= Stored items =
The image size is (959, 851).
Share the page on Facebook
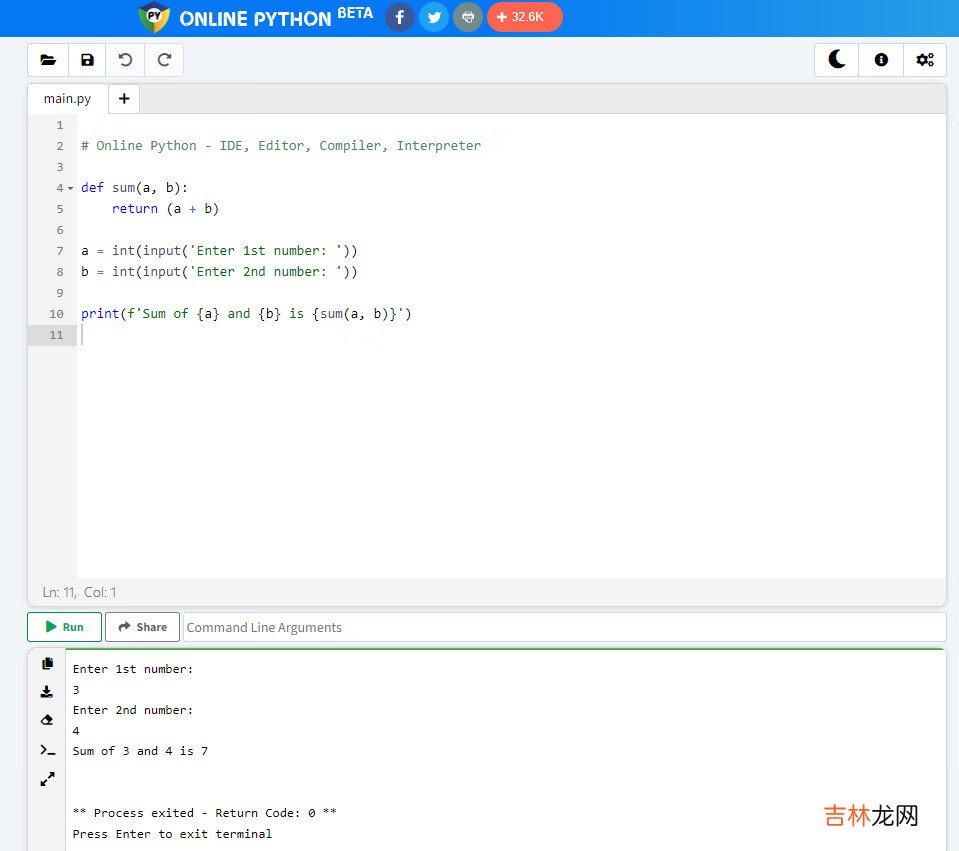pos(400,17)
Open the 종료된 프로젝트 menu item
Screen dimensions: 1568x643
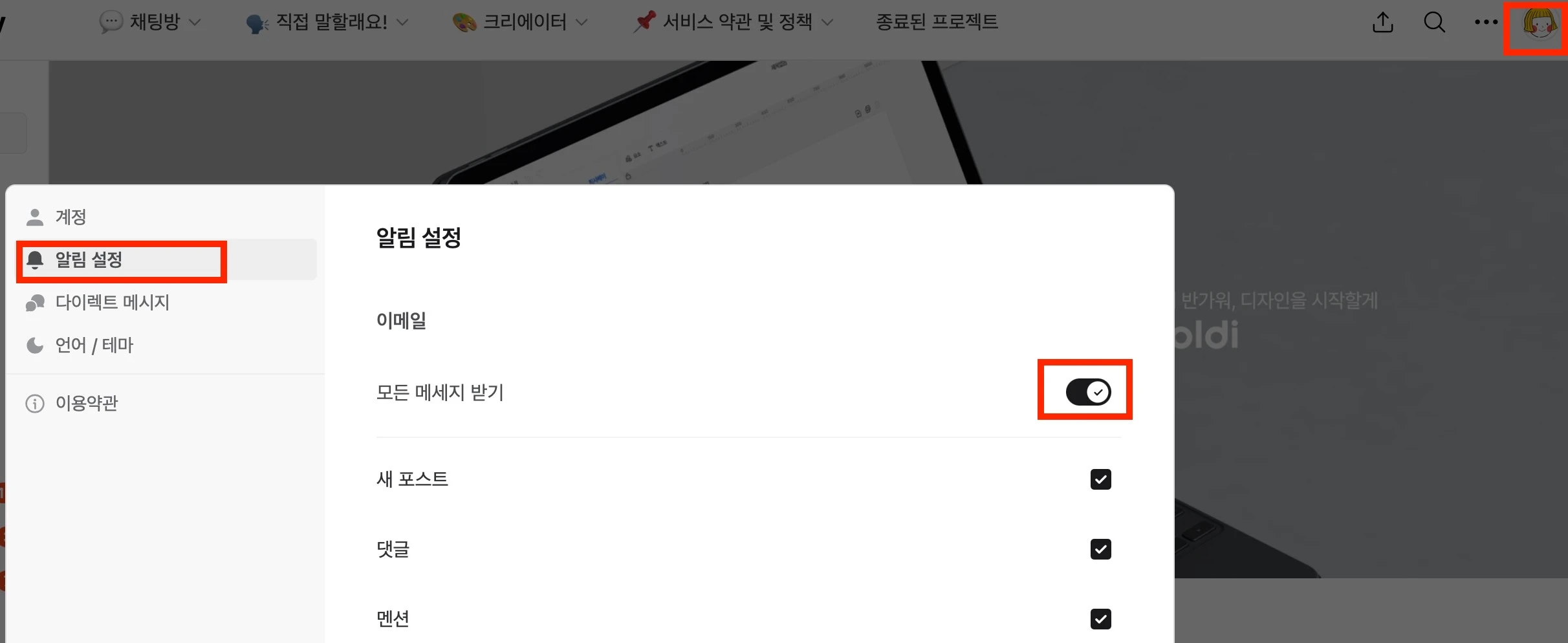tap(937, 22)
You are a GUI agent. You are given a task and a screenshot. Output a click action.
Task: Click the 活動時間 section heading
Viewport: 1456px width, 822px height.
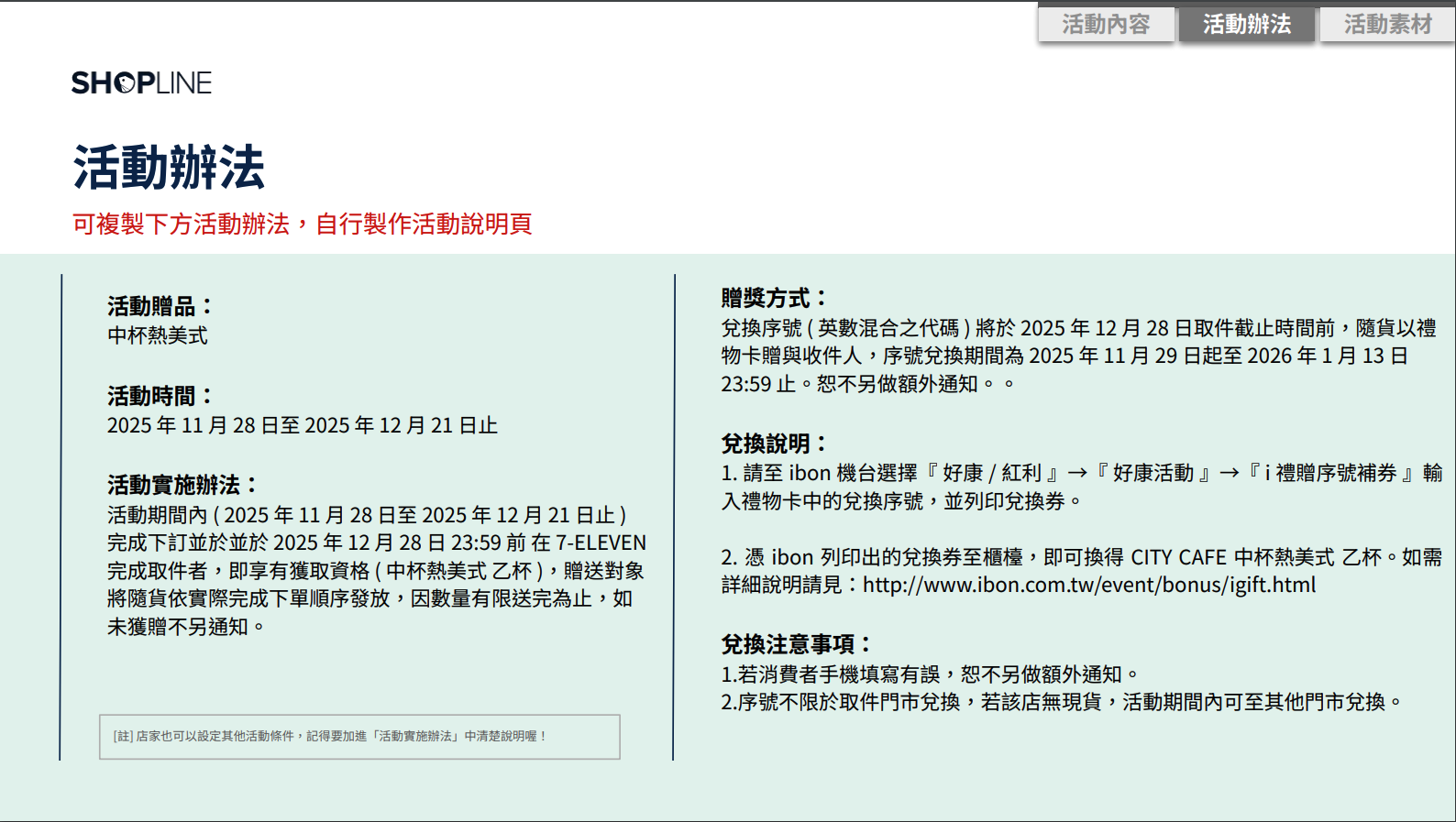[x=160, y=396]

= Exercise requirements =
Using the records above, output an exact copy without any pictures.

= Solution to this task =
The image size is (959, 851).
Share the page on Facebook
pos(400,17)
Open the 종료된 프로젝트 menu item
Screen dimensions: 1568x643
tap(937, 22)
You are a GUI agent. You are given a task and a screenshot. Output a click action.
Task: Click the 活動時間 section heading
Viewport: 1456px width, 822px height.
[x=160, y=396]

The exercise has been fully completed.